Il cite également le GIEC (Groupe d’experts intergouvernemental sur l’évolution du climat) qui demande une diminution de la publicité ou encore RTE (gestionnaire du réseau de transport d’électricité) et le CESE (Conseil économique, social et environnemental) qui demandent à légiférer sur le sujet, en particulier sur la consommation énergétique des panneaux publicitaires. Pour conclure son témoignage, M. Bourgenot ajoute “On comprend que des citoyens qui ne se sentent pas entendus en viennent à faire de la désobéissance civile ».
Suite au témoignage, le prévenu revient à la barre et Madame la procureure offre un moment assez lunaire à l’auditoire en appuyant sur “l’insécurité dans l’espace publique par manque de lumière” car le prévenu débranche les éclairages des abribus en enlevant les publicités. Ce à quoi le prévenu répond qu’il y a l’éclairage public. Le juge d’enchaîner en interrogeant le prévenu avec un soupçon d’ironie “Vous n’êtes pas contre l’éclairage publique?” sous les rires étouffés de la salle.
Madame la procureure demande à ce que le prévenu soit condamné à 5000 euros avec sursis pour dégradation de bien appartenant à autrui pour les faits s’étalant du 21/08/2023 au 19/09/2023 car “l’écriture est la même”. Elle demande en sus un stage de citoyenneté aux frais du prévenu à réaliser dans les six mois ou deux mois d’emprisonnement si ce stage n’était pas réalisé pour le refus de se soumettre à un prélèvement biologique. Vue la situation du prévenu, elle ne s’oppose pas à la non inscription au B2 (casier qui est consulté par l’employeur lorsqu’une personne postule dans certains environnements comme l’éducation par exemple).
Dans son intervention finale, Maître Poix, avocat de la défense, revient sur les raisons qui ont poussé le prévenu à faire cette action. Il indique que chaque personne en France subit “1000 à 1500 stimulis publicitaires par jour”. Il demande à ce que son client ne soit pas tenu responsable pour des faits qu’il n’a pas reconnus sur une période d’un mois mais uniquement sur les faits de la nuit du 3 au 4 septembre 2023. Indiquant à la procureure que “l’OPJ à [son] sens n’est pas graphologue”. Maître Poix propose au juge deux voies possibles de relaxe, une première pour “état de nécessité” et une seconde pour “liberté d’expression”.
Le prévenu a droit à un dernier mot avant la délibération et en profite pour compléter l’intérêt de retirer les publicités non seulement pour l’environnement et limiter la surconsommation mais aussi pour des raisons de santé publique.

_Données fournies_.
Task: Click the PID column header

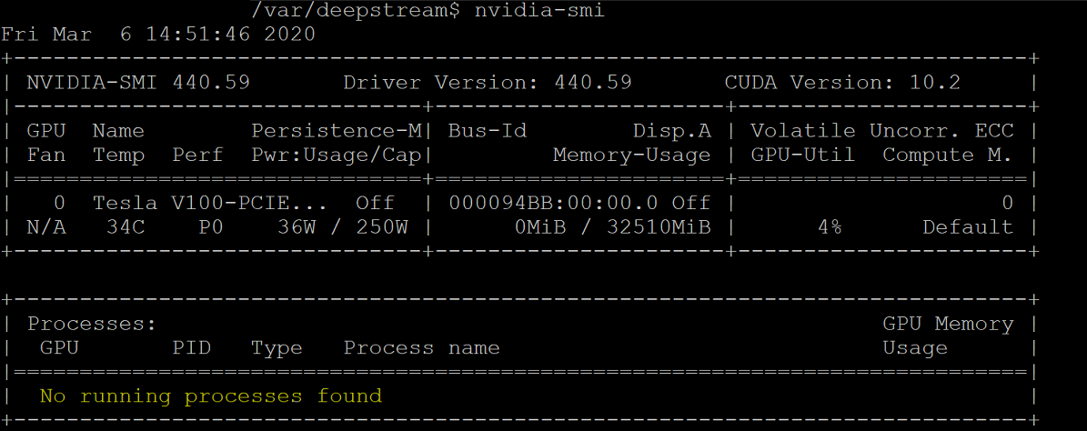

_Énoncé A_. Réécrivez plus brièvement, sous forme de liste, le paragraphe de l'extrait qui commence par « Dans son intervention finale ». Gardez ses faits principaux.
_Énoncé B_. Recopiez mot pour mot le passage de l'extrait qui commence à « Suite au témoignage, le » et se termine à « de la salle. ».

_Votre réponse A_.
- Dans son intervention finale, Maître Poix, avocat de la défense, revient sur les raisons qui ont poussé le prévenu à agir.
- Selon lui, chaque personne en France subit 1000 à 1500 stimuli publicitaires par jour.
- Il demande que son client ne soit tenu responsable que des faits de la nuit du 3 au 4 septembre 2023. Il refuse qu'on lui impute des faits non reconnus sur une période d'un mois.
- Il fait remarquer à la procureure que l'OPJ n'est pas graphologue.
- Il propose au juge deux voies de relaxe : l'« état de nécessité » et la « liberté d'expression ».

_Votre réponse B_.
Suite au témoignage, le prévenu revient à la barre et Madame la procureure offre un moment assez lunaire à l’auditoire en appuyant sur “l’insécurité dans l’espace publique par manque de lumière” car le prévenu débranche les éclairages des abribus en enlevant les publicités. Ce à quoi le prévenu répond qu’il y a l’éclairage public. Le juge d’enchaîner en interrogeant le prévenu avec un soupçon d’ironie “Vous n’êtes pas contre l’éclairage publique?” sous les rires étouffés de la salle.